I then clicked over to Creature Comforts where I found a post that really summed up my feelings this morning and in fact in recent years. If you read blogs and even if you read mine you might mistakenly think that my life is perfect. I have a beautiful clean styled home, a hunky husband who is always ready to do what I ask, my kids are intelligent, handsome and well-dressed. This couldn't be further from the truth which is what Ez talks about in her post "Things I am afraid to tell you". In blogland and in the online world things are perfect but there is an ever-widening chasm between that perfection and the reality of our everyday lives. This has prompted a lot of well-known bloggers to share some of their dark secrets. An effort to shatter the myth.
I'm not a well-known blogger but I do have a deep dark secret that I want to get off my chest. Bear in mind that this is just one of the many challenges I deal with constantly.
It's not really a secret to many of you that I struggle with my weight. For years I have been reluctant to be in photos and I seldom share pictures of myself online.
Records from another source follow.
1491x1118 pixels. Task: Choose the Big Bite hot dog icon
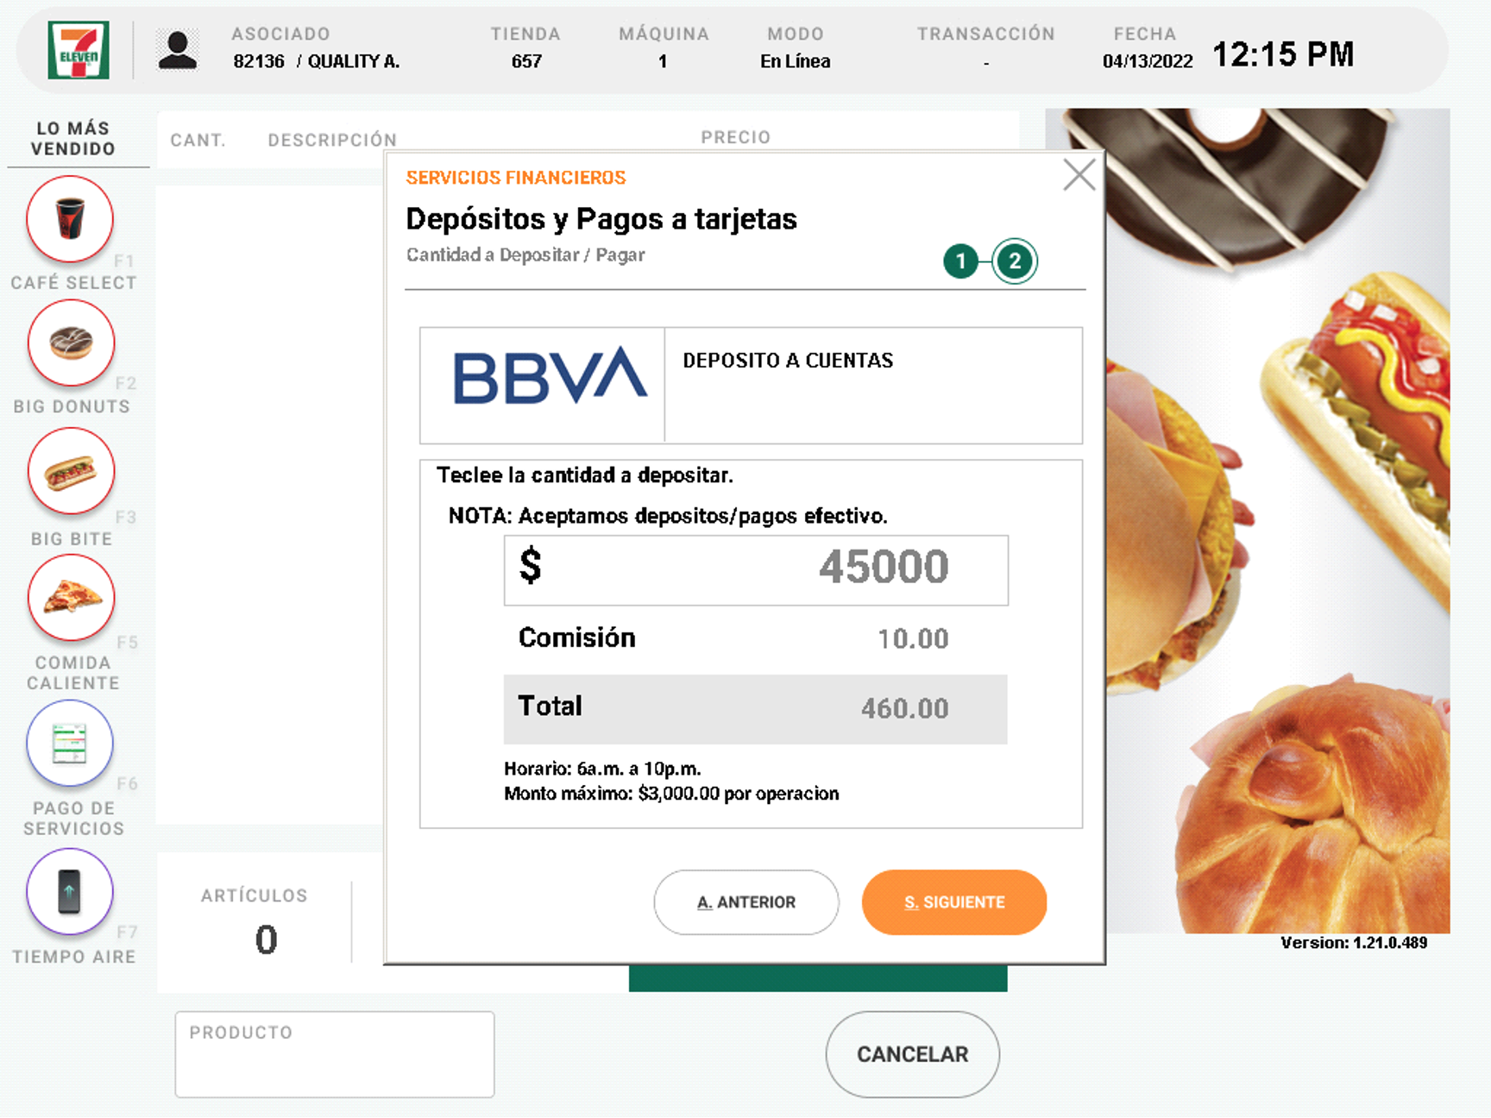(71, 471)
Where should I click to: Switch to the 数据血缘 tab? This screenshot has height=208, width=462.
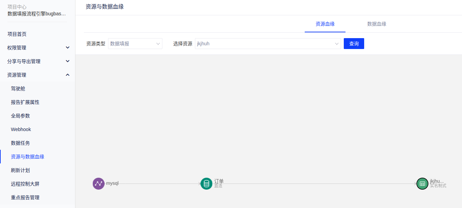(376, 24)

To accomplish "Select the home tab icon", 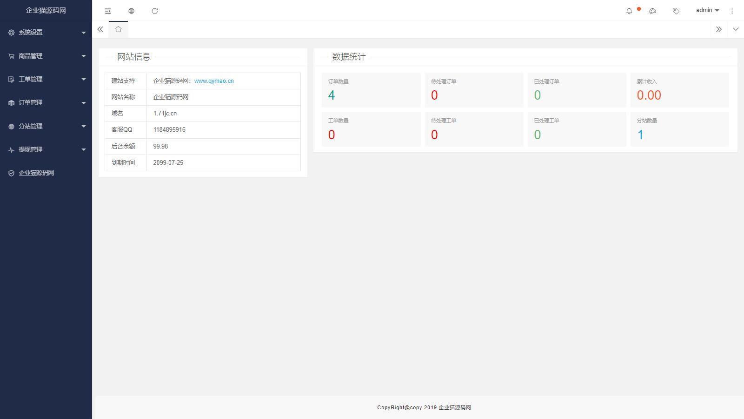I will click(x=118, y=29).
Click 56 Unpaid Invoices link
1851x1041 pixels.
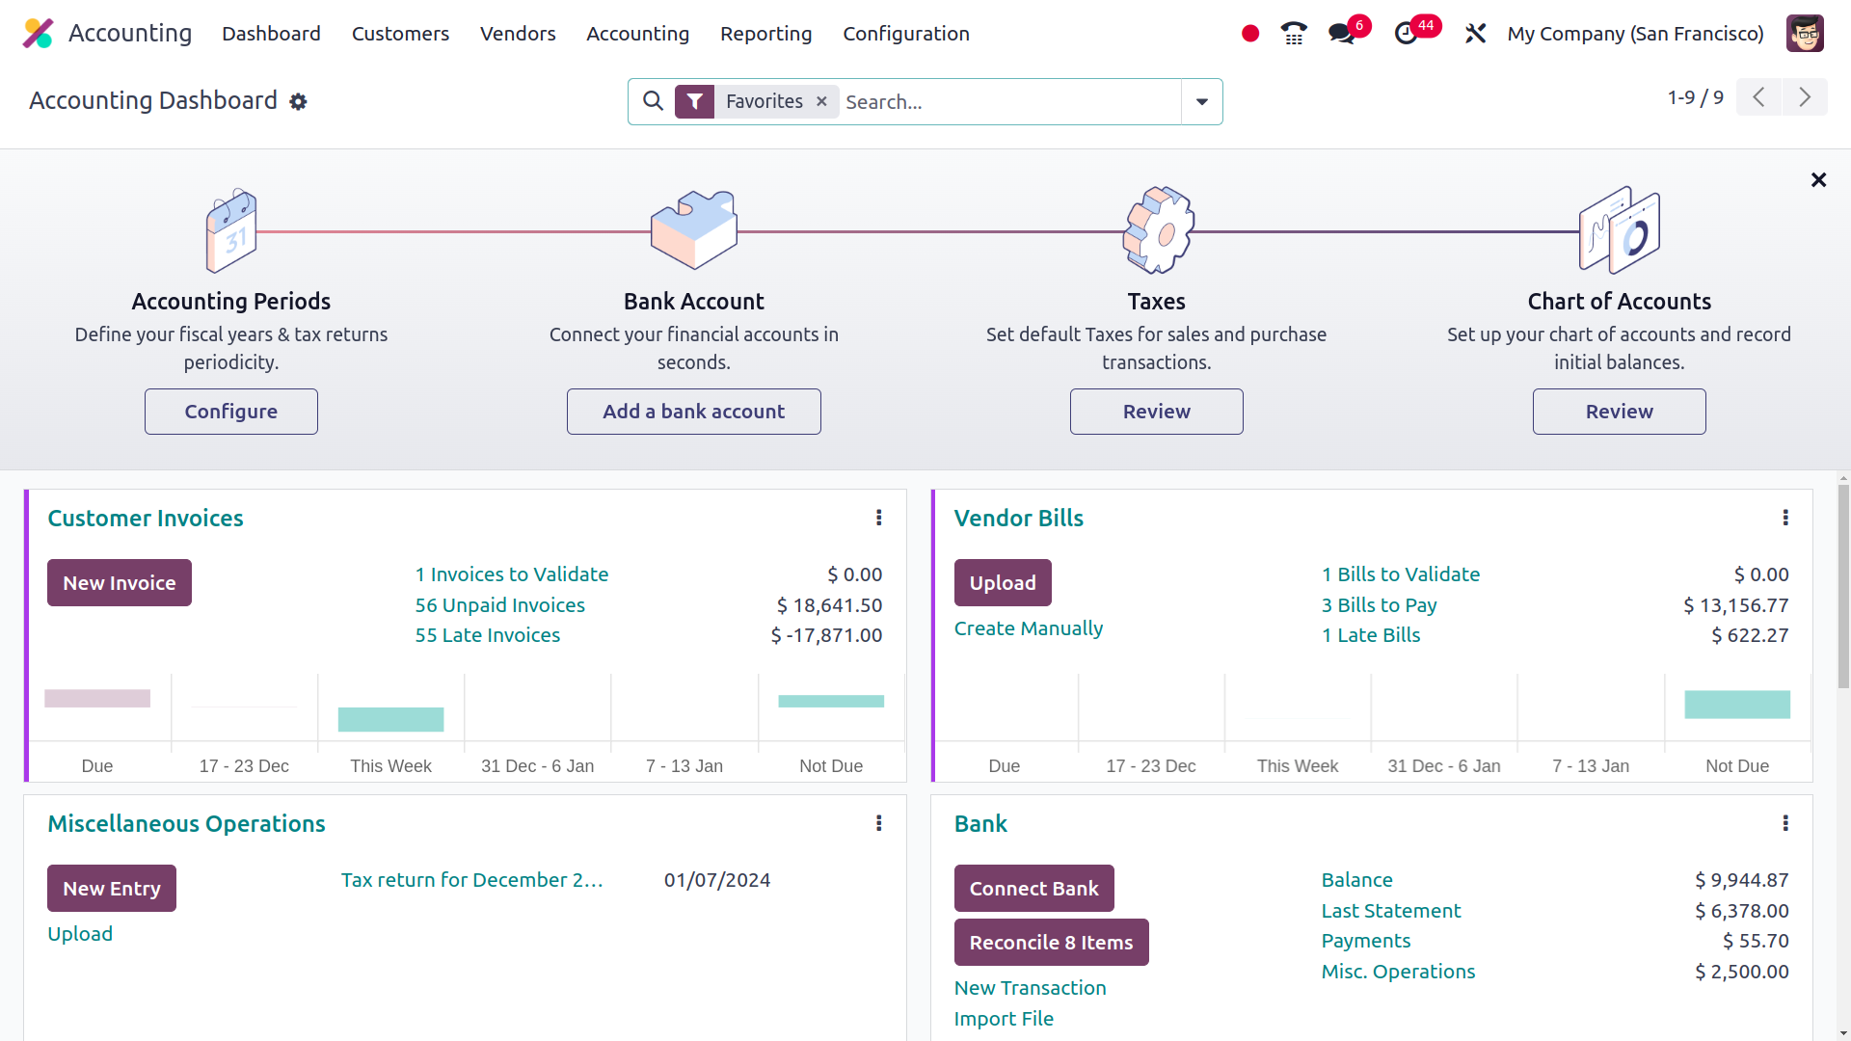click(x=499, y=605)
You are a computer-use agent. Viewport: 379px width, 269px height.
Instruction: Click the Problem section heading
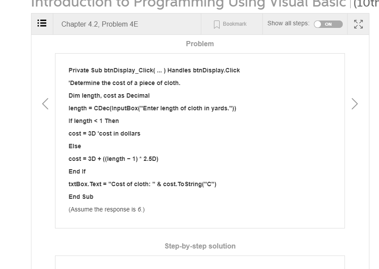click(200, 44)
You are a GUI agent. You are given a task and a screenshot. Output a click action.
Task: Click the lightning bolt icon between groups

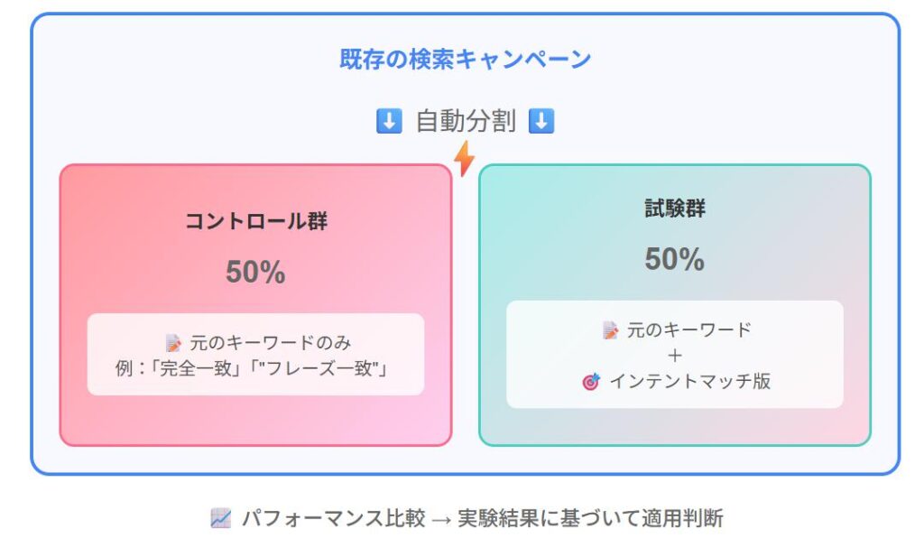tap(464, 159)
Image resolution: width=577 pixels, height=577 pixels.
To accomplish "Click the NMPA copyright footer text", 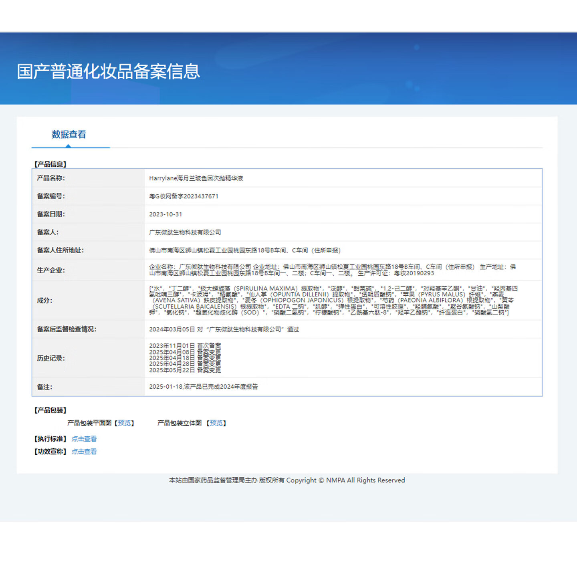I will 286,480.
I am forty years old. I first went on a diet in my late teens. I did really well for a short time on the Hip and Thigh Diet. A few years later the weight had crept back up. Just after graduating from University I joined Weight Watchers. I was somewhat successful but not hugely committed to it. I tried Weight Watchers Online when Noodle was a toddler. It didn't work out. At various times in my life I have gone the exercise route - fanatical circuit training at the gym and daily aerobics classes, walking and of course swimming.
I've tried all kinds of diets half-heartedly. As you know I re-joined the gym a few years ago. This might be staggering information but I have never lost any weight as a result of it. In fact I am heavier than ever despite swimming and doing aquarobics every week.
Sometimes I think that people don't like me because I am fat. I am waiting for the day when my kids and husband refuse to be seen with me because I am so huge. I fear that one day I will suffer a serious health concern because of my weight. Since meeting my husband sixteen years ago I have gained 25kg. At times it's been closer to 30kg more.
I wish I could look great in the clothes I see online.
So that's my reality, that I have been afraid to tell you. I am obese.
This is not a 'poor me' post and don't think that I am not doing anything about it. I am.
I hope by posting this confession that I will find a new resolve.